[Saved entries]
▬▬▬▬▬▬

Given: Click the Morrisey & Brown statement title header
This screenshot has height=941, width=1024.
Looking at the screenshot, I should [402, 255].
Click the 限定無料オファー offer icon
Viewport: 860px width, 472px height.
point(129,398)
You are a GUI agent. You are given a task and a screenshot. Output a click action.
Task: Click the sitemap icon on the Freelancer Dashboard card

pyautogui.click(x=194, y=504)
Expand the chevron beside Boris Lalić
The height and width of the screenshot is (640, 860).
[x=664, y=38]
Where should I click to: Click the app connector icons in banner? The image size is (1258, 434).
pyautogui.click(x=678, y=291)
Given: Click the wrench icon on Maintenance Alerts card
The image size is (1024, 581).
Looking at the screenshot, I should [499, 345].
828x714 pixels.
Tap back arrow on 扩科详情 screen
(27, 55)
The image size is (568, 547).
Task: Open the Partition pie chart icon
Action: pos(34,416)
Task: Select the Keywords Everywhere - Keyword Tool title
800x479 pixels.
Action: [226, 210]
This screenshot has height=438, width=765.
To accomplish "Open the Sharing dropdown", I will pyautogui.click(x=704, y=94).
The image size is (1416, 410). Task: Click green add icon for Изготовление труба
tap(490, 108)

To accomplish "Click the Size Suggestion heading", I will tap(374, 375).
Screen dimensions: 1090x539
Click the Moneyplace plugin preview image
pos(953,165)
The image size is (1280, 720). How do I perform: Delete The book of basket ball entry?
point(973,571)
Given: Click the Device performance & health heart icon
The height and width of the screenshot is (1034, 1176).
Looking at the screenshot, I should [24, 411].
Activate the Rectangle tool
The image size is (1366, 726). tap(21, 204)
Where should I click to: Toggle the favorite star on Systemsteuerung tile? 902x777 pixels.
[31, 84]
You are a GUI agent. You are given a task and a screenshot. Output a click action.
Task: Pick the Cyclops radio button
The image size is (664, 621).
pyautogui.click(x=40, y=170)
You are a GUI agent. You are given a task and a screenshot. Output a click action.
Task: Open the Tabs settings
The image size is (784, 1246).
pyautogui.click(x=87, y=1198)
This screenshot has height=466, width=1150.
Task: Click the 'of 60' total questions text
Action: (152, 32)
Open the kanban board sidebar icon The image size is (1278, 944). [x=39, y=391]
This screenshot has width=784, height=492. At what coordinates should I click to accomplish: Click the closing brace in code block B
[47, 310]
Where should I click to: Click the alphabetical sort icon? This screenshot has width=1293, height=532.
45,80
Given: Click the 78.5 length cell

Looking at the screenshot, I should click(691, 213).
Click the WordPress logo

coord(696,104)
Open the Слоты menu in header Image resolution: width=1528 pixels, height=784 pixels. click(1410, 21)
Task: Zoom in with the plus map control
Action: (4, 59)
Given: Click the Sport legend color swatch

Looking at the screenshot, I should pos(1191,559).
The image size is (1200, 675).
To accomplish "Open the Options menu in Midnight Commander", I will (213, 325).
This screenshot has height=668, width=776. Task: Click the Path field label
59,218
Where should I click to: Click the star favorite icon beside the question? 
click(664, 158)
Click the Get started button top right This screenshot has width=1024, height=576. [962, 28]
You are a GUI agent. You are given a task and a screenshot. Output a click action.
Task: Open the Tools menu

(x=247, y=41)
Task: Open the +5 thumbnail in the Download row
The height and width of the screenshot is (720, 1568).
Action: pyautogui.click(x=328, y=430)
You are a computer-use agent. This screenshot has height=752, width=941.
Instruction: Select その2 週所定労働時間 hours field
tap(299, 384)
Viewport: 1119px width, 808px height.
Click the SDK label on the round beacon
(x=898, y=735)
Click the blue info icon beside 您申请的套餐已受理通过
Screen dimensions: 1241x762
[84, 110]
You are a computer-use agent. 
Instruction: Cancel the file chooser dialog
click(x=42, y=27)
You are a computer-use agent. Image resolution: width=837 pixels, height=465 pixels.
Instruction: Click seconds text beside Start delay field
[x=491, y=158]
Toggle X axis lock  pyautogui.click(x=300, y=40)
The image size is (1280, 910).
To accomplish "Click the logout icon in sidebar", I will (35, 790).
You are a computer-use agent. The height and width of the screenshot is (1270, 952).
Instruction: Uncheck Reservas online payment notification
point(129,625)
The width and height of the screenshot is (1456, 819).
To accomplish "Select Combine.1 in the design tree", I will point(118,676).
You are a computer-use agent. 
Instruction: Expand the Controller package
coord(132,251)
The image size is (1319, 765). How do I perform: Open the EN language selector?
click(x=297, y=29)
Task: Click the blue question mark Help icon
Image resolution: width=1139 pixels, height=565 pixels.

▬▬▬▬▬▬

## WORK ORDER
Output only the lines running from the line with "The width and" through the final line of the data, inclusive.

## RESPONSE TO THIS EXERCISE
The width and height of the screenshot is (1456, 819).
To accomplish "Select Combine.1 in the design tree", I will point(118,676).
You are a computer-use agent. 
Instruction: Expand the Controller package
coord(132,251)
The image size is (1319, 765). How do I perform: Open the EN language selector?
click(x=297, y=29)
Task: Click the blue question mark Help icon
Image resolution: width=1139 pixels, height=565 pixels.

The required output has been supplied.